Top of DATA FOR THE TASK

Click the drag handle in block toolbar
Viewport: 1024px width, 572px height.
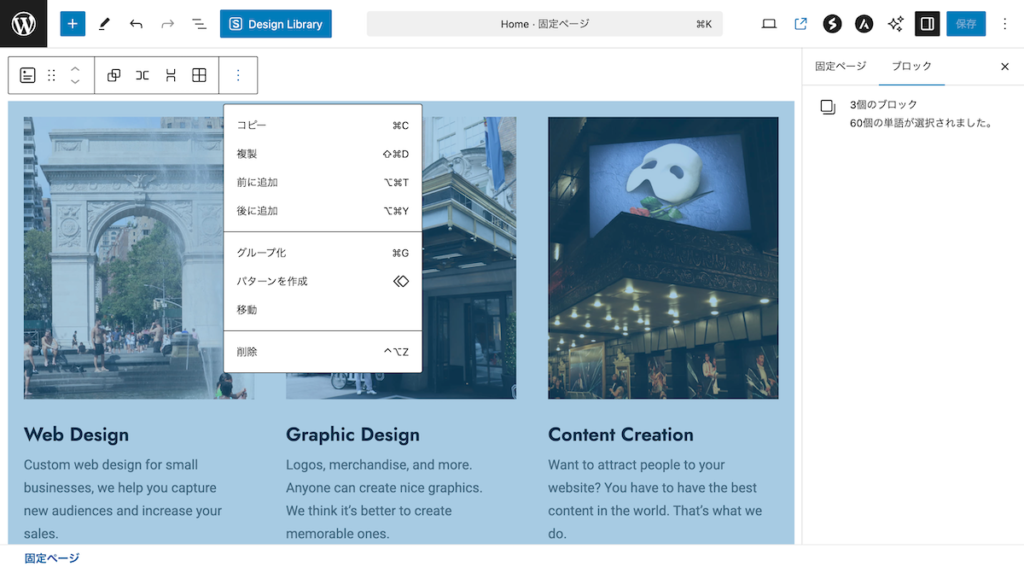coord(52,75)
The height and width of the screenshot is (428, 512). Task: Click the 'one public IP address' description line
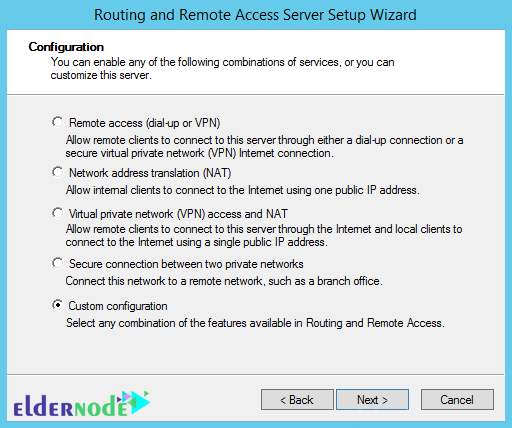point(243,190)
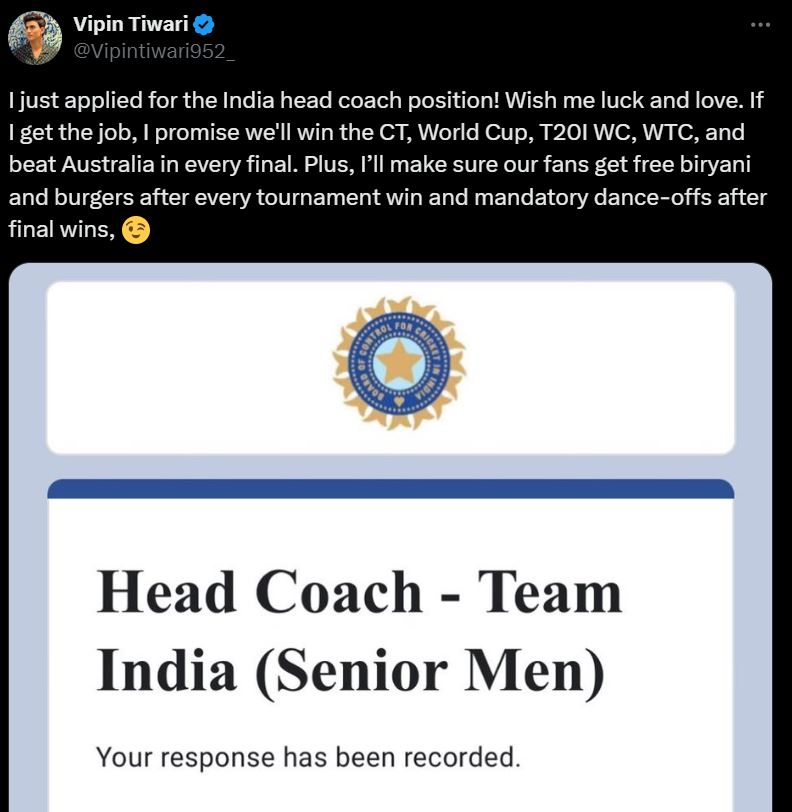This screenshot has width=792, height=812.
Task: Click the word 'Australia' in the tweet
Action: click(x=108, y=165)
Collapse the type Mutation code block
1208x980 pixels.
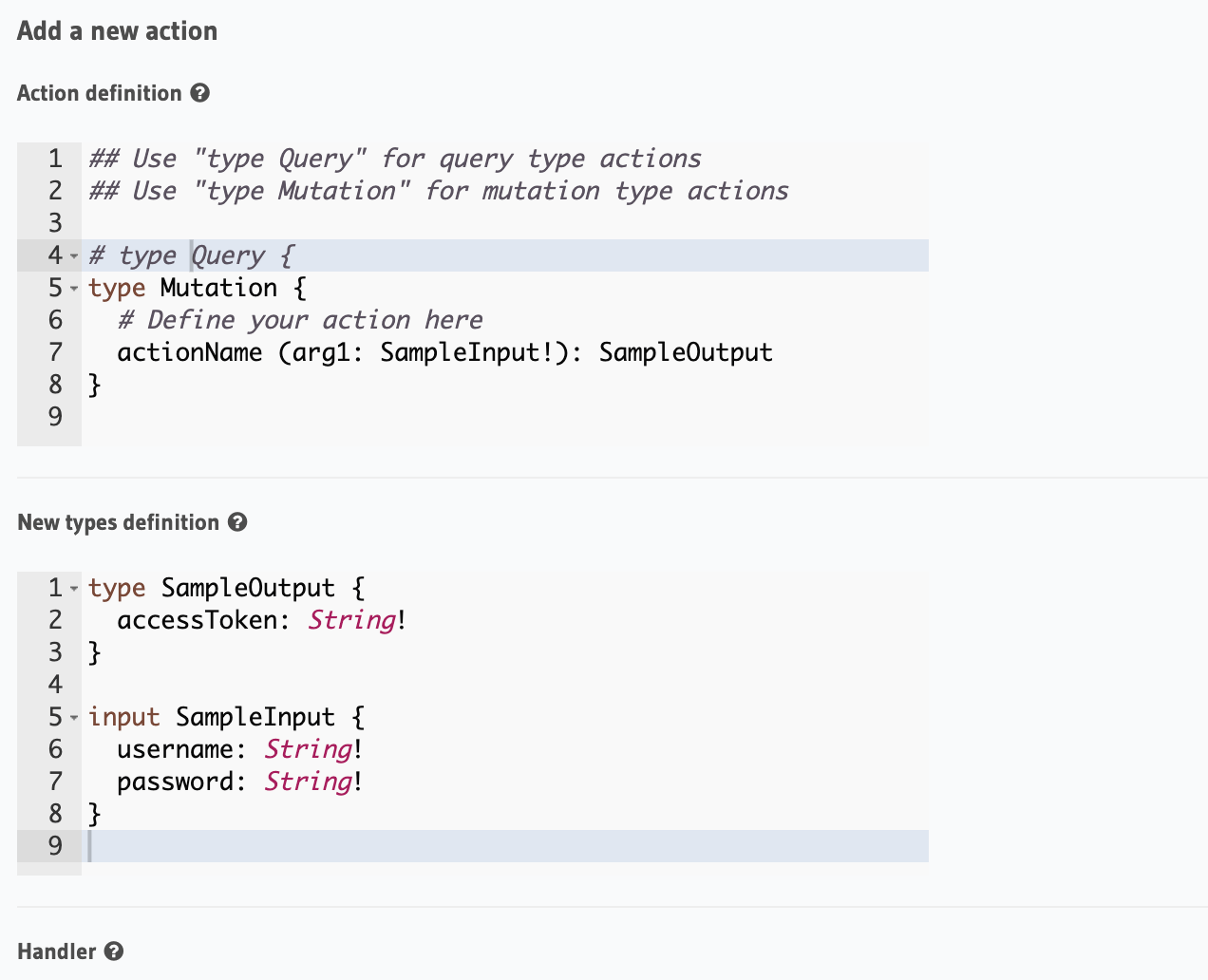pos(75,289)
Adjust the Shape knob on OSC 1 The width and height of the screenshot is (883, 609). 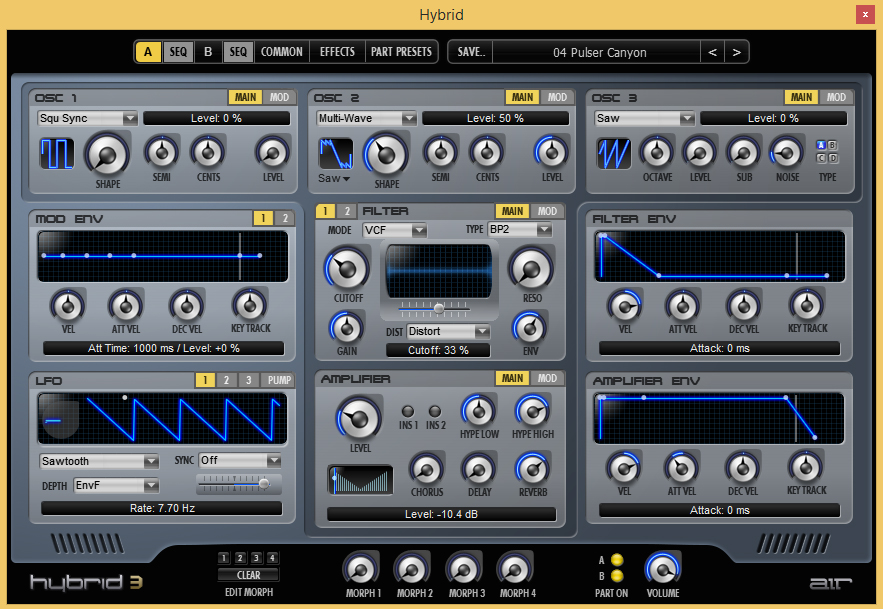107,156
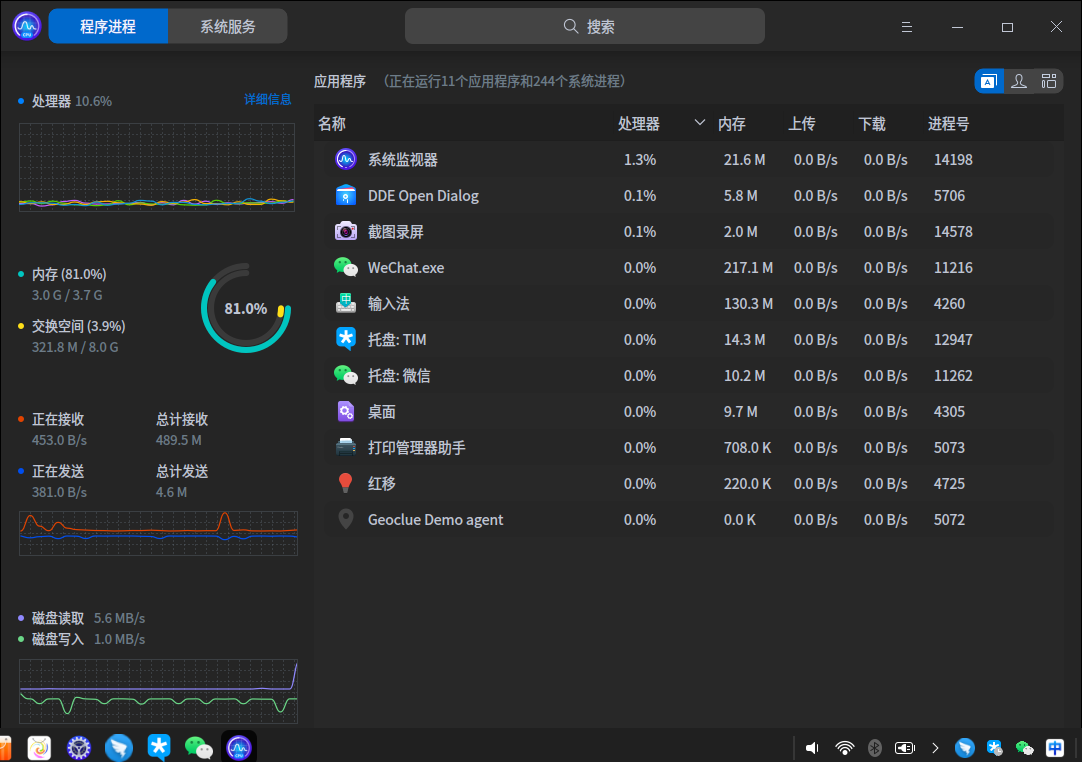The width and height of the screenshot is (1082, 762).
Task: Switch to user-grouped process view
Action: point(1018,81)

Bottom of DATA FOR THE TASK

WHAT THE EXERCISE ASKS.
Nothing but the lines above from the one that has "The height and" down to the one that has "Collapse the type Mutation code block" belongs in the answer, copied exactly, without pictures.

ANSWER BELOW.
The height and width of the screenshot is (428, 512). Task: Click the 'one public IP address' description line
point(243,190)
This screenshot has width=792, height=812.
Task: Click the word 'Australia' in the tweet
Action: click(x=108, y=165)
Collapse the type Mutation code block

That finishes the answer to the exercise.